Nous avons fait le choix de la raison. Avec 75% de notre parc, nous avançons sur cette voie et tiendrons nos objectifs. Nous utilisons la méthodologie de calcul des émissions la plus contraignante (SIA 380). L’AMAS vient de recommander une autre méthode, 15 à 20% plus favorable en termes de résultats. 

Où se situent géographiquement les meilleures opportunités aujourd’hui?

Aujourd’hui les meilleures opportunités sont à Genève. Beaucoup d’institutionnels qui vendaient l’an dernier continuent de vendre en ce moment, avant tout parce qu’ils n’ont pas anticipé les conséquences de la transition énergétique. Nous avons une équipe très qualifiée dans ce domaine. En raison d’exonérations fiscales sur 20 ans, le certificat de performance énergétique genevois rend l’investissement très rentable dans ce canton. Sur tout notre parc, les subventions représentent 10% en moyenne des rénovations. A Genève, ces exonérations les font monter à 40-50% du total, ce qui est non négligeable.

Existe-t-il des partenariats publics-privés?

Pas pour l’instant. Nous participons toutefois aux programmes des autorités en matière de durabilité, autant à Genève qu’à Lausanne, par exemple à des fins d’éducation à l’économie d’énergie. L’impact de ces mesures n’est pas dérisoire sur notre marge d’exploitation. Nous économisons ainsi environ 15% des frais. 

Êtes-vous aussi une régie?

Non, mais nous laissons une faible marge de manœuvre aux régies.
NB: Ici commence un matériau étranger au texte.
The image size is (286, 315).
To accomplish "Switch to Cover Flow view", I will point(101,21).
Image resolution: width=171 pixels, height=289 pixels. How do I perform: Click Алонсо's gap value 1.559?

Nous définissons le budget et les immeubles à rénover. Nous ne laissons aucune latitude en matière de rénovation. Chaque investissement de plus de 3000 francs conduit à une approbation de notre part. Cette attitude nous distingue clairement de la concurrence. Nous parvenons ainsi, en gérant correctement la rotation des locataires, à générer 1% de croissance organique de nos revenus locatifs sans les surélévations et nous générons un rendement de 10% sur ces investissements. 

Quels sont vos objectifs d’ici 5 ans?

Nous souhaitons être le gérant de fonds de placement le plus durable, le plus innovant et le plus performant pour nos investisseurs et nos locataires. Nous devenons progressivement une vraie référence en matière de durabilité et nous le montrons avec des faits concrets. 

Les méthodes de calcul ne sont pas homogènes à ce sujet. Mais, grâce aux efforts de l’AMAS, cela changera dès 2024. L’historique facilite la comparaison. Pour le fonds Realstone RSF, la moitié du parc est neuf, c’est un avantage. Nous sommes dans une position de favori dans la «course énergétique». L’investisseur peut aussi s’appuyer sur les benchmarks pour nous comparer. Nous avons des notes de 79 à 83 (max. 100) en termes de durabilité avec le benchmark GRESB (à partir de 50% on est considéré comme durable).